During this period, the nation also became an industrial power and a center for innovation and technological development.

The 20th Century

The 20th century has sometimes been termed "the American Century" because of the nation's influence on the world. Its relative influence was especially great because Europe, which had been the center of greatest influence, was largely destroyed during the world wars.

The U.S. fought in World War I and World War II on the side of the Allies. Between the wars, the most significant event was the Great Depression (1929 to 1939), which was compounded by drought and dust. Like the rest of the developed world, the U.S. was pulled out of the great depression by its mobalization for World War II.

The war left much of the developed world was in ruins, but the Americas were largely spared. By 1950, more than half of the global economy (as measured in GNP) was located in the U.S.

During the Cold War, the US was a major player in the Korean War and Vietnam War, and, along with the Soviet Union, was considered one of the world's two "superpowers". This period coincided with a major economic expansion. With the collapse of the Soviet Union, the US emerged as the world's leading economic and military power.

During the 1990s, the United States became more involved in police actions and peacekeeping, including actions in Kosovo, Haiti, Somalia and Liberia, and the first Persian Gulf War.

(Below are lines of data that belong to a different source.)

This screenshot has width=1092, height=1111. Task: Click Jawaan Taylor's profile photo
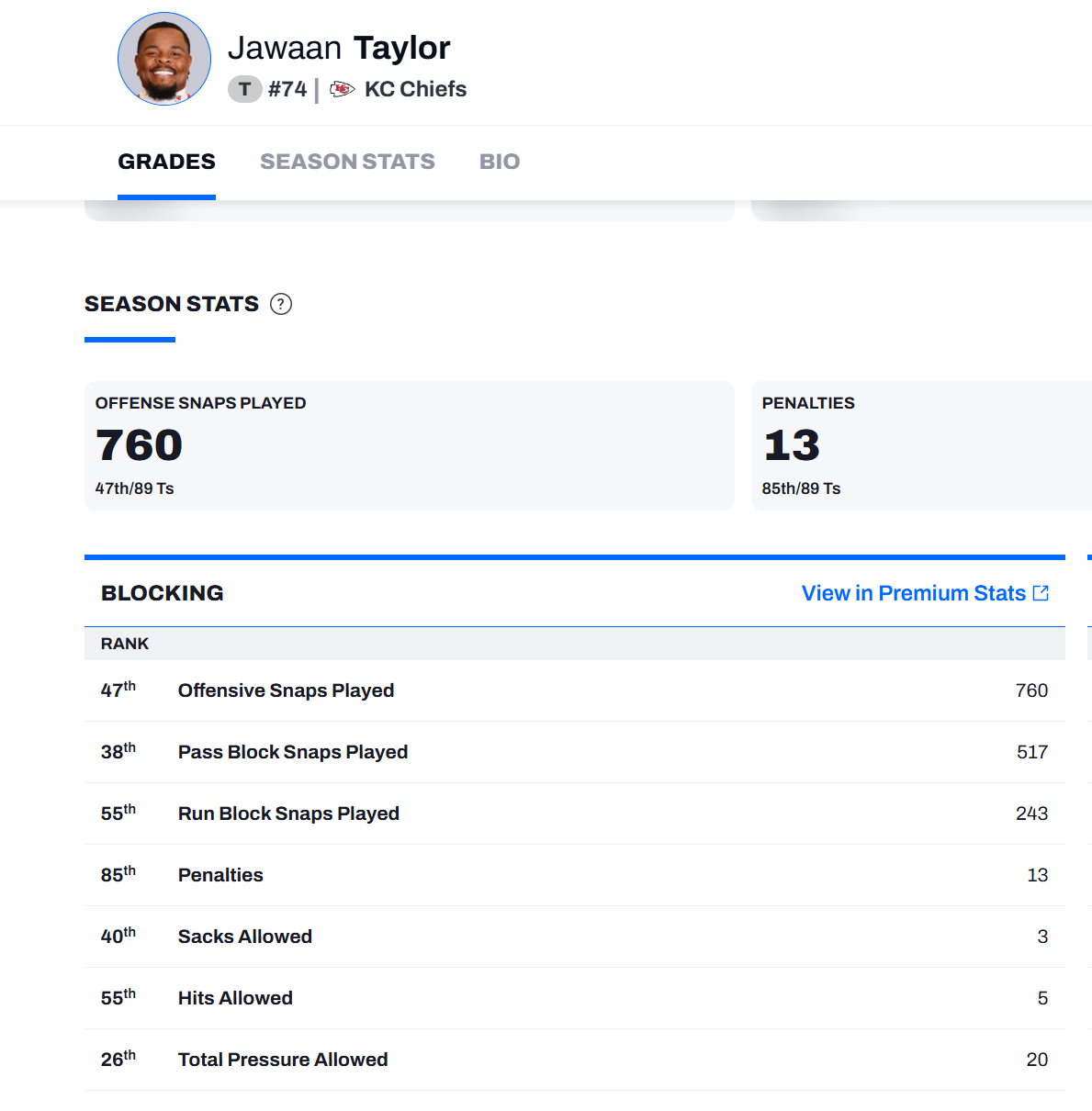[x=164, y=59]
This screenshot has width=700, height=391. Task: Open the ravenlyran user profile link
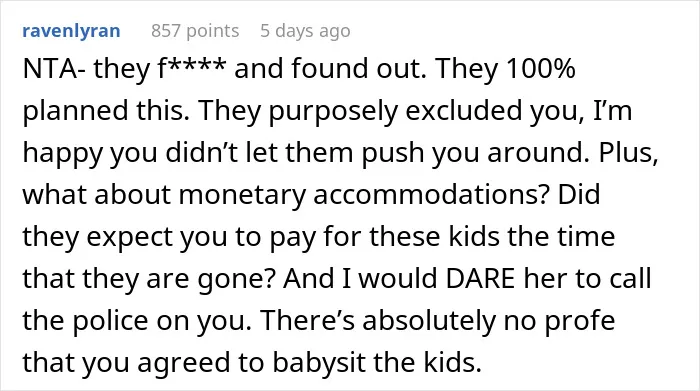[71, 31]
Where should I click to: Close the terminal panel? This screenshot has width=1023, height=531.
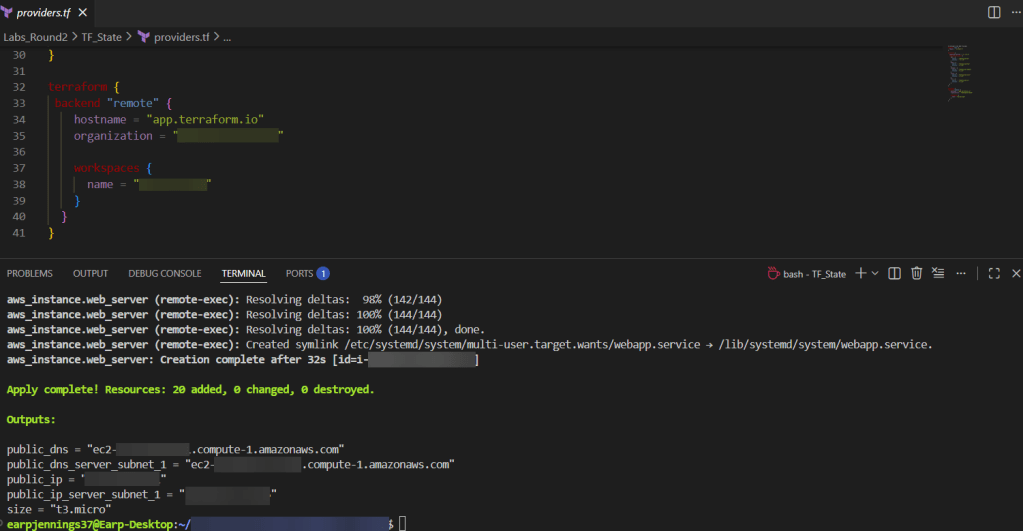(x=1016, y=273)
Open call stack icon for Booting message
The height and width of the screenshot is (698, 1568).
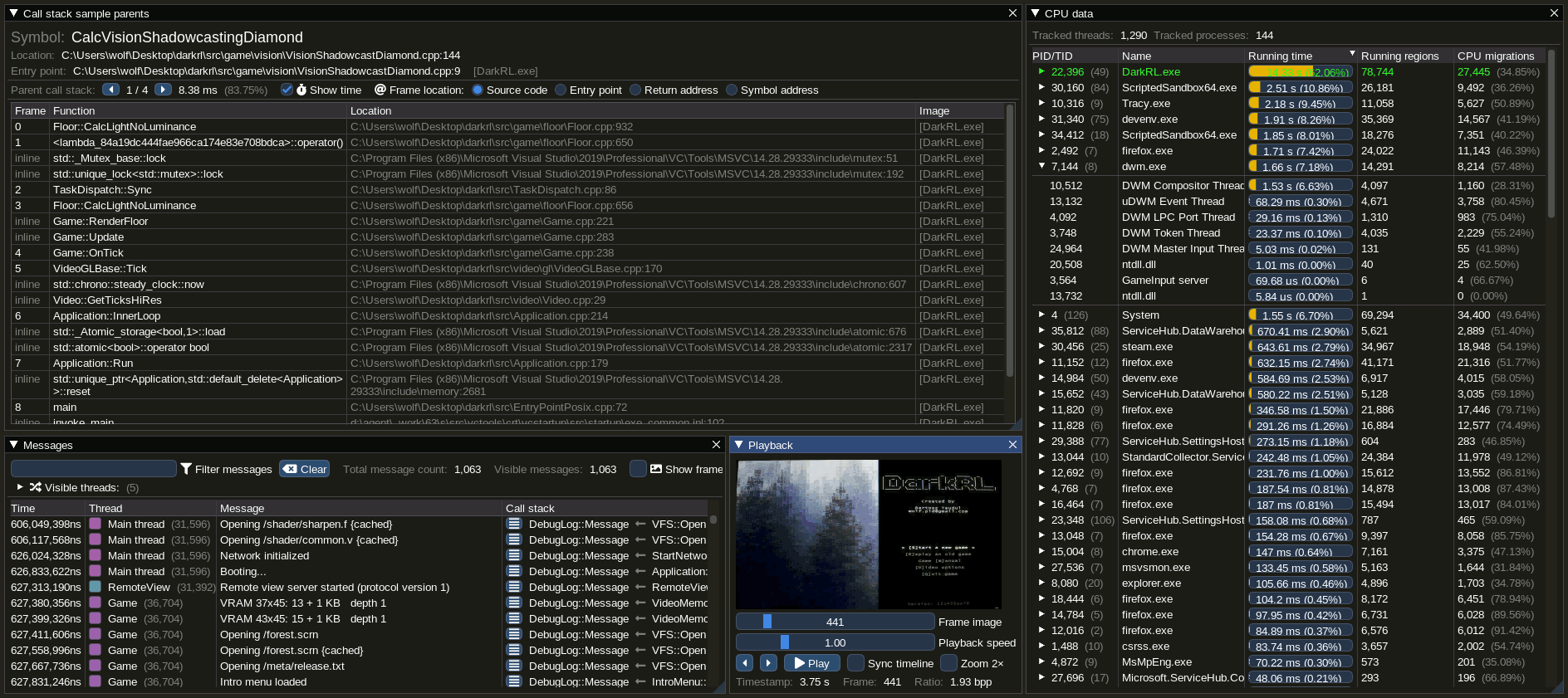pos(514,572)
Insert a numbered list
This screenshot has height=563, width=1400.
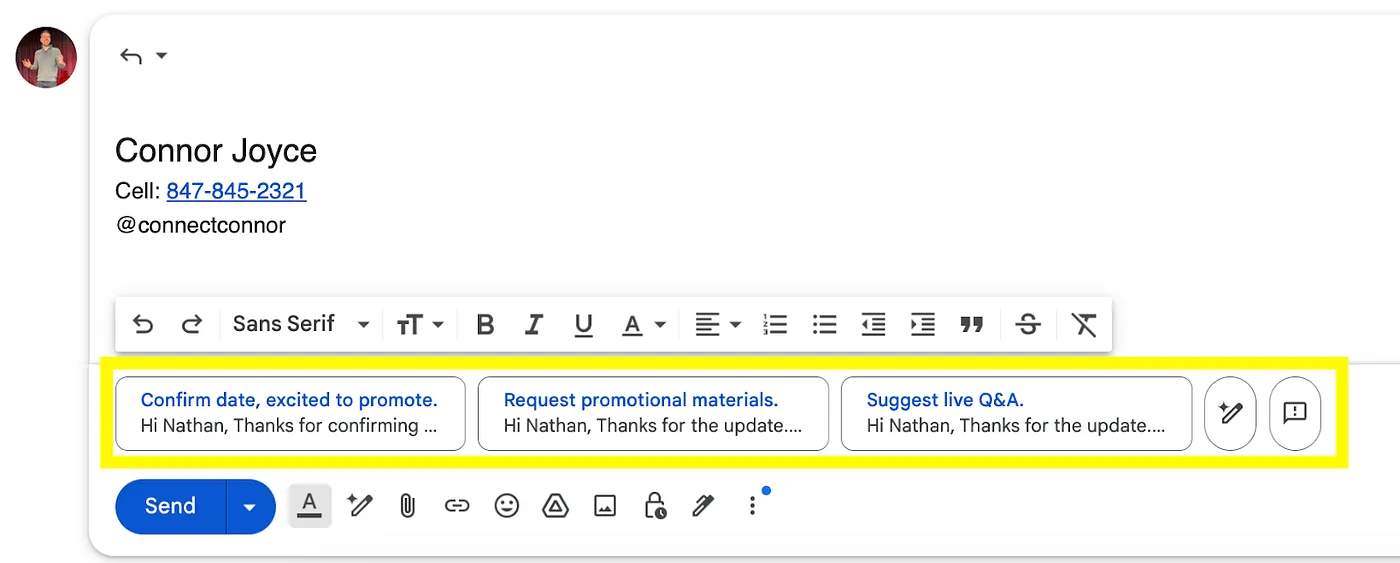[x=775, y=324]
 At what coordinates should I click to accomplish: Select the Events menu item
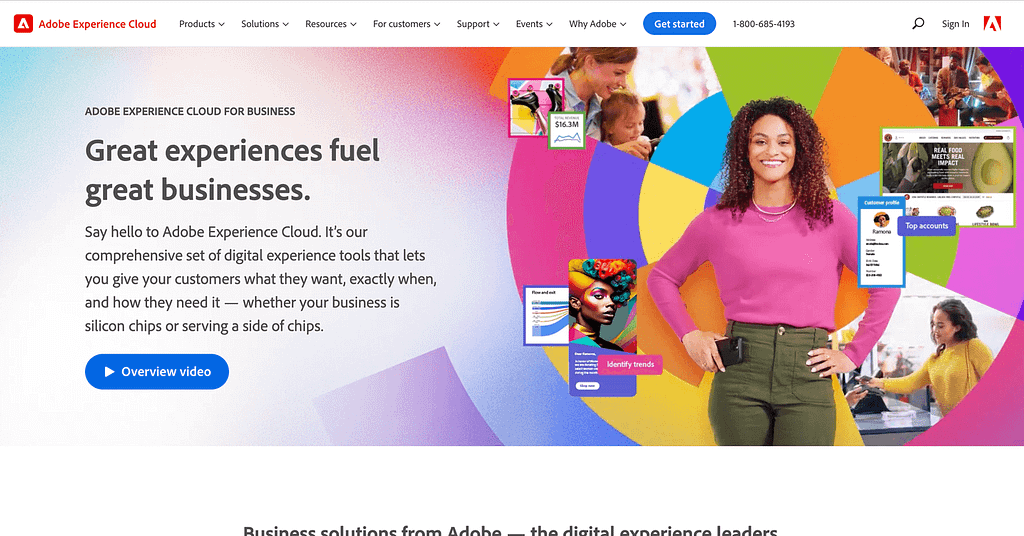tap(534, 24)
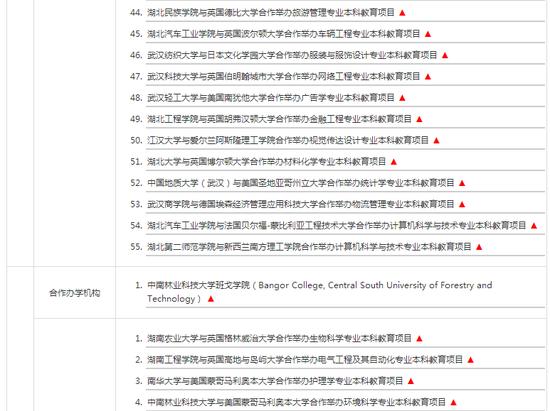Screen dimensions: 550x411
Task: Open Bangor College Central South University link
Action: (320, 292)
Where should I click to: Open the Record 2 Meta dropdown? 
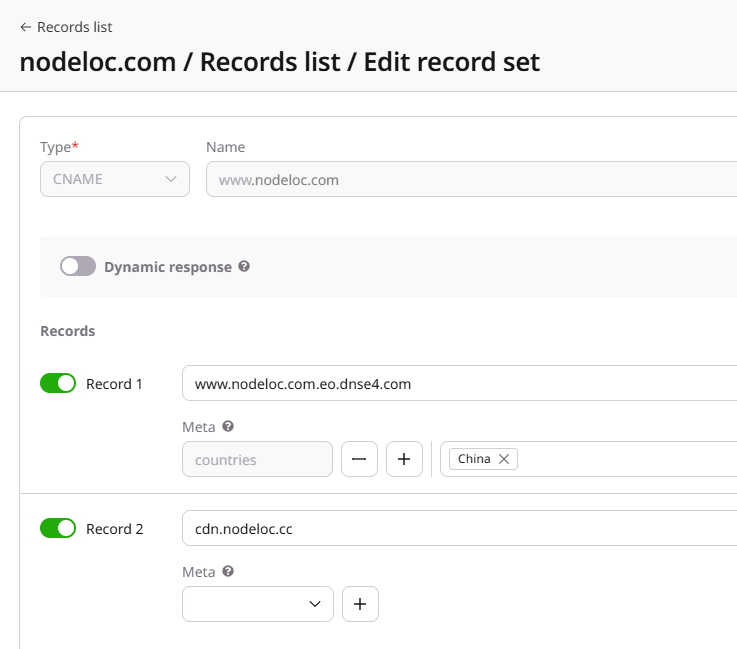[258, 604]
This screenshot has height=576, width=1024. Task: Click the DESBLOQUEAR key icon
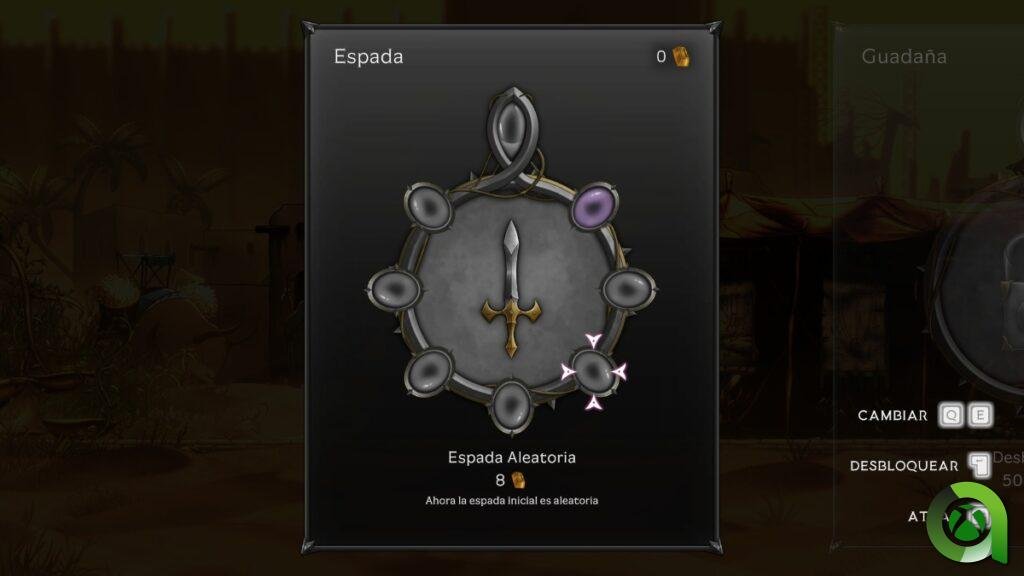[979, 466]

After attacks on the World Trade Center and the Pentagon on September 11, 2001, the United States and other allied nations declared themselves involved in what has come to be called the "War on Terrorism," which has included military action in Afghanistan and Iraq.

Government

The Constitution is the supreme law of the United States.
Enlarge
The Constitution is the supreme law of the United States.
Main articles: Federal government of the United StatesPolitics of the United States & Law of the United States

Republic and suffrage

The United States is an example of a constitutional republic, with a government composed of and operating through a set of limited powers imposed by its design and enumerated in the United States Constitution. Specifically, the nation operates as a presidential democracy. There are three levels of government: federal, state, and local. Officials of each of these levels are either elected by eligible voters via secret ballot or appointed by other elected officials. Almost all electoral offices are decided in "first-past-the-post" elections, where a specific candidate who earns at least a plurality of the vote is elected to office, rather than a party being elected to a seat to which it may appoint an official. Americans enjoy almost universal suffrage from the age of 18 regardless of race, sex, or wealth. There are some limits, however: felons are disenfranchised and in some states former felons are likewise. Furthermore, the national representation of territories and the federal district of Washington, DC in Congress is limited: residents of the District of Columbia are subject to federal laws and federal taxes but their only Congressional representative is a non-voting delegate.

Federal government

The federal government is comprised of the Legislative Branch (led by Congress), the Executive Branch (led by the President), and the Judicial Branch (led by the Supreme Court). These three branches were designed to apply checks and balances on each other. The Constitution limits the powers of the federal government to defense, foreign affairs, the issuing and management of currency, the management of trade and relations between the states, and the protection of human rights. In addition to these explicitly stated powers, the federal government—with the assistance of the Supreme Court—has gradually extended these powers into such areas as welfare and education, on the basis of the "necessary and proper" clause of the Constitution.